转录中介体是由进化上保守的多蛋白质组成的复合体，在发育和环境信号的刺激下,受转录因子招募而参与基因的转录。我们目前发现转录中介体亚基MED23在成骨分化和骨发育中发挥着重要的作用。在间充质干细胞或成骨细胞前体中敲除Med23，小鼠出现颅骨卤门闭合延迟、锁骨短小、骨质减少等异常骨发育表型，这种表型与一种称为颅骨锁骨发育不全综合症(CCD)的人类骨发育疾病病症高度相似。在体外诱导成骨细胞分化实验中，缺失Med23的前体细胞向成骨分化的能力受到抑制。基因表达分析显示Med23缺失抑制成骨分化特异的标志基因，但不影响关键转录因子Runx2的表达。这些结果表明Med23是成骨分化及骨发育过程中的一个重要调控因子。本申请拟深入研究MED23在成骨发育中的功能和分子机制，解析成骨发育的分子调控网络，加深理解骨发育相关疾病尤其是CCD的发病机理，为预防和治疗提供理论知识。

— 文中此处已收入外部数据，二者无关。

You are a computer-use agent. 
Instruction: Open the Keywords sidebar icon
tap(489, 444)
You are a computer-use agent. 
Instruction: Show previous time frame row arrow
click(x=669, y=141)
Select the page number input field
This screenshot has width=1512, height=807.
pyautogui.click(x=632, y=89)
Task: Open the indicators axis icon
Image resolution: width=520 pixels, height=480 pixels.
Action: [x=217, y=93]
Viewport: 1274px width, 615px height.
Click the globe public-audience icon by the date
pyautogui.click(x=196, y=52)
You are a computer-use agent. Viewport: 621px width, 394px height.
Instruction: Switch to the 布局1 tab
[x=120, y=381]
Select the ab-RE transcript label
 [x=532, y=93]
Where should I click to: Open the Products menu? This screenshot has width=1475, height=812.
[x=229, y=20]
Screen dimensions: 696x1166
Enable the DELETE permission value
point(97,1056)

Mediator complex is an evolutionarily conserved transcriptional cofactor complex that is recruited by transcriptional factors to control diverse gene programs in response to developmental or environmental signals. We now find that Mediator subunit MED23 plays an indispensable role in osteoblast differentiation and bone development. Ablation of Med23 at different developmental stages (in mesenchymal stem cells or osteoblast precursors) leads to delay in the closure of fontanel bone, short clavicles and decreased bone mass in mice, which is very similar with the phenotype of the cleidocranial dysplasia (CCD), a human bone disease. In addition, in vitro osteogenic experiment shows that Med23-dificient progenitor cells are refractory to differentiate into osteoblasts. Gene expression analysis reveals that Med23 deficiency doesn't affect expression of Runx2, but reduces expression of its downstream genes. These results suggest that MED23 is a novel important molecular for osteoblast differentiation and bone development. We attempt to explore the mechanism by which how MED23 regulate osteogenic differentiation and bone development, and to enhance our understanding of the regulation network for bone development and related diseases. These efforts may constitute a theoretical basis for prevention and treatment.